The watchdog has now served BW Offshore (OSLO: BWO) an improvement notice – it has until the end of the month to comply.

Situated around 110 miles from Aberdeen, the Catcher field is comprised of a combination of production and water injection wells tied back to the Catcher FPSO.

The vessel is owned and operated by BW Offshore.

The HSE carried out an inspection of the cargo and slop tanks on the Catcher FPSO between January 18 and 21.

It found that on November 7, during the “gas monitoring of the ullage space of the port slop tank”, there was a recorded reading of more than 1000 parts per million (ppm) of hydrogen sulphide (H2S).

H2S is a toxic gas that can be “rapidly lethal” at levels above 1000ppm, the HSE said.

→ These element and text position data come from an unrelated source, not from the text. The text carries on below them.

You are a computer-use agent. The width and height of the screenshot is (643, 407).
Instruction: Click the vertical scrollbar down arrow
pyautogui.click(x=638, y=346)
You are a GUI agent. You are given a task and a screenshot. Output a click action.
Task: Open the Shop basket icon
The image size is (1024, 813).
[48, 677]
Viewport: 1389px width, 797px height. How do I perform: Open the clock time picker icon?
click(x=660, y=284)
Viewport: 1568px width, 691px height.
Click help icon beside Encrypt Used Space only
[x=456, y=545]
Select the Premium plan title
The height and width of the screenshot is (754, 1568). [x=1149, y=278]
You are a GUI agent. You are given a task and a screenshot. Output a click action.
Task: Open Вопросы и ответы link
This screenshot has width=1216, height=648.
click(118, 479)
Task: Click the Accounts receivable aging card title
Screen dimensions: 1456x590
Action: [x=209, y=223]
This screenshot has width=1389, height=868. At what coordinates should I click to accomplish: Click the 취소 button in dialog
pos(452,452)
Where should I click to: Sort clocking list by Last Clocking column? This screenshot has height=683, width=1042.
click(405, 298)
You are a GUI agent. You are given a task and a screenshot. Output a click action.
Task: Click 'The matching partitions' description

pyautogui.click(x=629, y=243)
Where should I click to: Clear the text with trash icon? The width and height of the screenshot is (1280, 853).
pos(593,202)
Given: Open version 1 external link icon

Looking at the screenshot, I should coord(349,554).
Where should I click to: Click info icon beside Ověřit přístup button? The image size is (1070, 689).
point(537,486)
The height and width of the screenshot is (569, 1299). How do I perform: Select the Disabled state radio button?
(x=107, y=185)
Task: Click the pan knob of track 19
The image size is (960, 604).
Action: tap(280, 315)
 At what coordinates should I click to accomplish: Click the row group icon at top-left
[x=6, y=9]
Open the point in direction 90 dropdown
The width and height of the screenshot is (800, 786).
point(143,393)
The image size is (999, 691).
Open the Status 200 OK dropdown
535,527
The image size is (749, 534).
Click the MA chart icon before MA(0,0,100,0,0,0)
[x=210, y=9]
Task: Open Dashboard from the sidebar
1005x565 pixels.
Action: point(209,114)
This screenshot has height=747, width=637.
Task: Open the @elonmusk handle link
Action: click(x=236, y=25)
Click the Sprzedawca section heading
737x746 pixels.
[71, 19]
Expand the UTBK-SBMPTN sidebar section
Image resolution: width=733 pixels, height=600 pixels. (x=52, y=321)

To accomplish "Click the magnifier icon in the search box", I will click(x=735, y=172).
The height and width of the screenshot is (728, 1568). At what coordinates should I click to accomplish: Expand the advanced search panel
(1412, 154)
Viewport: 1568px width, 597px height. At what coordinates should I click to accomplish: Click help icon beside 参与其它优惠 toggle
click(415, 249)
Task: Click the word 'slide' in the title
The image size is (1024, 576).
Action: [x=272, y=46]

At the time of inspection the watchdog said that BW Offshore had been “unable to demonstrate” that a “suitable and sufficient” risk assessment had been in place for H2S and the potential exposure to workers on the vessel.

Therefore the Oslo-listed company had failed to ensure measures needed to “prevent or adequately control” the exposure of crew members on the Catcher FPSO to the toxic gas.

Industry sources suggested that Harbour Energy is working closely with BW Offshore to resolve the issue.

BW Offshore and Harbour Energy have been contacted for comment.

Harbour Energy has a 50% stake in the Catcher field.

Capricorn, formerly Cairn Energy, completed a £330 million deal last year to sell its stakes in the Kraken and Catcher fields to Waldorf Production.

The Catcher discovery was made in May 2010 and the field lies in block 28/9a of the UK central North Sea in water depths of around 90 metres.